— start SUPPLIED PASSAGE —
The first words Joe had ever said to me were in a dimly lit hole-in-the-wall bar in Wichita, Kansas, after he had starred in the first play I ever wrote: "So, Elisabeth, what did you think?" I answered as all Jews from the East Coast do -- even when they're stuck in Kansas -- with another question. "What did you think?" Joe laughed. We ordered another drink. From that moment on, it was as if we'd lived next door to each other our whole lives -- one steady stream of questions hanging between us for too many hours, over too many pitchers of Hefeweizen.

Neither of us knew if we'd see each other again. But that first conversation never stopped.

This wasn't the beginning of a romance. There is nothing romantic about getting to know someone over five years through time zones and weekly instant messages. No romance in that day he told me he craved structure, purpose. And the Army was going to help him find it in Ft. Campbell, KY, where he trained in 100-degree heat and talked about grenades and the Mucus Chamber. And there was certainly nothing romantic about the day before he left for Iraq.
— end SUPPLIED PASSAGE —
■ **REQUIRED TASK A**
In the passage about Joe, where did Joe train after joining the Army?
■ **REQUIRED TASK B**
Continue the passage about Joe from where it stops.
— start RECORD SET —
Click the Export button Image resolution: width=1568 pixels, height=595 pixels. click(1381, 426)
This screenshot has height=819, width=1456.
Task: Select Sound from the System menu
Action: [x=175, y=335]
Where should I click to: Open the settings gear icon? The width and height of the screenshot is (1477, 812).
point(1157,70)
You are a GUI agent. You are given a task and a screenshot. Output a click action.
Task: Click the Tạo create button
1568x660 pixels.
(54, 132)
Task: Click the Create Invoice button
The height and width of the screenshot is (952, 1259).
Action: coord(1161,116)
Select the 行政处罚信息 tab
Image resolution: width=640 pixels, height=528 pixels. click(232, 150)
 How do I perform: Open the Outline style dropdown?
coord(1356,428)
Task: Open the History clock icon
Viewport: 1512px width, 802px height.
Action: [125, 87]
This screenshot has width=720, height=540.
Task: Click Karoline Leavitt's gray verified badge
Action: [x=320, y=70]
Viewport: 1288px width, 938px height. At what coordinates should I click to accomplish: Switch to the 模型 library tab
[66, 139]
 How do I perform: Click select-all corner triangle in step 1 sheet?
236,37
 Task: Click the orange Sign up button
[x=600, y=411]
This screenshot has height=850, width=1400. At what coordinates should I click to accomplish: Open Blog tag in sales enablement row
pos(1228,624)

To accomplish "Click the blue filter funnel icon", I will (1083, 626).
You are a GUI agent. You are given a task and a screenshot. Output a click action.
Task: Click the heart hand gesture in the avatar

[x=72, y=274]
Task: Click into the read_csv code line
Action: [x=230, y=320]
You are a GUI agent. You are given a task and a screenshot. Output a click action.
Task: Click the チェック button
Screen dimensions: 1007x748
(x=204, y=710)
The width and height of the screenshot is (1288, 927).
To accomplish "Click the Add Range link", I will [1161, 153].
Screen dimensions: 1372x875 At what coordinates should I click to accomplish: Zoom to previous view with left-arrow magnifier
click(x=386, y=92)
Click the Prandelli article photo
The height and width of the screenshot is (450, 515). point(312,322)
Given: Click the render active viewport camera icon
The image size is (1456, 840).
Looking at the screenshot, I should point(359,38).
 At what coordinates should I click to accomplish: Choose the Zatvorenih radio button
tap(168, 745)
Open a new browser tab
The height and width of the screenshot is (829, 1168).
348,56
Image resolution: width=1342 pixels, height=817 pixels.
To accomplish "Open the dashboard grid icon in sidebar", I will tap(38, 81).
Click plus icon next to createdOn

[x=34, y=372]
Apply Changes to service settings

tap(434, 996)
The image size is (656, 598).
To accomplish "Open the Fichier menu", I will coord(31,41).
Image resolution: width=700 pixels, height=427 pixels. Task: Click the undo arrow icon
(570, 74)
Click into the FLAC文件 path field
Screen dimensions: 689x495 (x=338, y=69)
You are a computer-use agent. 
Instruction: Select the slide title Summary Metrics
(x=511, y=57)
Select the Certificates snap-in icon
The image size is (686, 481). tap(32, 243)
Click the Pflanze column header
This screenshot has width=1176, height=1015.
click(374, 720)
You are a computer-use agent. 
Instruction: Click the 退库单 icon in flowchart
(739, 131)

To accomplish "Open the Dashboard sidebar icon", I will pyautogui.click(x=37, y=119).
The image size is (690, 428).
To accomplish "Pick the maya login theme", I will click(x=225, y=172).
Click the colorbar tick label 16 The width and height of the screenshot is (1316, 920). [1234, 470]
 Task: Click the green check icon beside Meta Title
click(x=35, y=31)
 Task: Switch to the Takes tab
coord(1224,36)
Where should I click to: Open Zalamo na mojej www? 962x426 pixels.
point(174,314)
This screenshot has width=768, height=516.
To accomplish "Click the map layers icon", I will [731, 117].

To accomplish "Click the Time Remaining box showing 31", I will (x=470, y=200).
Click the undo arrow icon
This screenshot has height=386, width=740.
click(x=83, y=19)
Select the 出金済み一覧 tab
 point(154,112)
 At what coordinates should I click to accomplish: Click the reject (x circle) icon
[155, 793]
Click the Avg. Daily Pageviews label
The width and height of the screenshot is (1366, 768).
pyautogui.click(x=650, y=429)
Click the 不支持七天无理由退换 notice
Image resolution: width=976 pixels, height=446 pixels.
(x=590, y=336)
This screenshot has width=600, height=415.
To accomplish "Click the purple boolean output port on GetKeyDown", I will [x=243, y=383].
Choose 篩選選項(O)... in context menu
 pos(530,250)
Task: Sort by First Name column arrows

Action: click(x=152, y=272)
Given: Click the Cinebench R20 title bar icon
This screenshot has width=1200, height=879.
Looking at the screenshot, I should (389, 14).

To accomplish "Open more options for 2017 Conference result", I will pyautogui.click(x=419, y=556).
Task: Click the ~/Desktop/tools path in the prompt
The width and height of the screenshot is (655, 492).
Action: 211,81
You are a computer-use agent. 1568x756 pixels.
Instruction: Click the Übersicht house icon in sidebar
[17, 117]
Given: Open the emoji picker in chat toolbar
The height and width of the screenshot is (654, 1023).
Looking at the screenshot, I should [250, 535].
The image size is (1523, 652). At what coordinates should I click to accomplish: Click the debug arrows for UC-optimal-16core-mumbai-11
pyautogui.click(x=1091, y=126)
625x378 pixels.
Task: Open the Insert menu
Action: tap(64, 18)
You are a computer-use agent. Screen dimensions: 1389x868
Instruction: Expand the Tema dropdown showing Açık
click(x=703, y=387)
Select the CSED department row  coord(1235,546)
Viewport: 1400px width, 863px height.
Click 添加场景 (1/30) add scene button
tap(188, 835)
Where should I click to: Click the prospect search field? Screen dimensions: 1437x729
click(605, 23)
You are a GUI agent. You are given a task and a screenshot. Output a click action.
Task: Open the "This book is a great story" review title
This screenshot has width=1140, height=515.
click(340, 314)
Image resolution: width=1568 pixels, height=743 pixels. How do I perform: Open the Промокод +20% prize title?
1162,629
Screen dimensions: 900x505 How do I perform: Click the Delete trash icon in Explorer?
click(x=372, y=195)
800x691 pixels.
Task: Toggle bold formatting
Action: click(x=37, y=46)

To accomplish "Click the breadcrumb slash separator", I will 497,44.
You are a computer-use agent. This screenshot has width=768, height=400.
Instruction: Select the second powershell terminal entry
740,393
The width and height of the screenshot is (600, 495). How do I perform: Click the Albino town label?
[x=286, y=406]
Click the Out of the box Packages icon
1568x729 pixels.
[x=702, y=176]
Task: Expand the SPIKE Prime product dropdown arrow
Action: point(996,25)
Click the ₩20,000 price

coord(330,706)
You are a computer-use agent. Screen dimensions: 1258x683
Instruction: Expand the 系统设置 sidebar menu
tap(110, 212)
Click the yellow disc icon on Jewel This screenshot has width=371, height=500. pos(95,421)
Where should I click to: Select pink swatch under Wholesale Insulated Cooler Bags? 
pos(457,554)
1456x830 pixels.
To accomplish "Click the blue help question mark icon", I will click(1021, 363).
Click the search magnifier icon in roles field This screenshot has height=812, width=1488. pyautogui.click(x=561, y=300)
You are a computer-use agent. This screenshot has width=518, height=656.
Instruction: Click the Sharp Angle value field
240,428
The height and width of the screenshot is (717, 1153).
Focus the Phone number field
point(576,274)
— end RECORD SET —
■ **FINAL ANSWER A**
Ft. Campbell, KY

■ **FINAL ANSWER B**
By then, writing letters wasn't new to us. Yet the moment the voice mail went dead, I went blank. I ran to the computer lab and printed a dozen stories from the Internet -- excerpts from The Onion, gossip blogs, Entertainment Weekly movie reviews, and TV Guide listings of shows he wouldn't be watching anytime soon. I threw them in an envelope with just my signature. I overnighted them to Callahan, Joe D., 101st Airborne Division. I was left to imagine they arrived before he left.

A month went by. For the first time in five years, there was a lull in the conversation.

But every time I sat down to write, I panicked. Everything I said sounded insipid and small. I flashed back to Mail Day at camp, and that pathetic loneliness when they called everyone else's name but mine, and I had stared at my plaid Chuck Taylors, kicking dirt, pretending I'd rather be doing just that than open a stupid letter from someone -- anyone. And, hell, if that stunk, imagine being in the Iraqi desert. I became consumed, obsessed with Joe getting something every single Mail Day.

An idea came to me. There were an infinite number of people my age just like me, working assistant jobs in Los Angeles, feeling utterly and completely ineffectual. And I knew a helluva lot of 'em. Joe was as lowly a grunt as we were. But in his world, that meant on any given day he was halfway around the world, armed with a fighting knife, throwing knife, bayonet, three hand grenades, a 17-pound anti-tank rocket launcher, and a rifle with 300 rounds of ammunition. Surely, if I could dream up a project that my friends could master while answering phones for malcontent industry moguls, they'd be game.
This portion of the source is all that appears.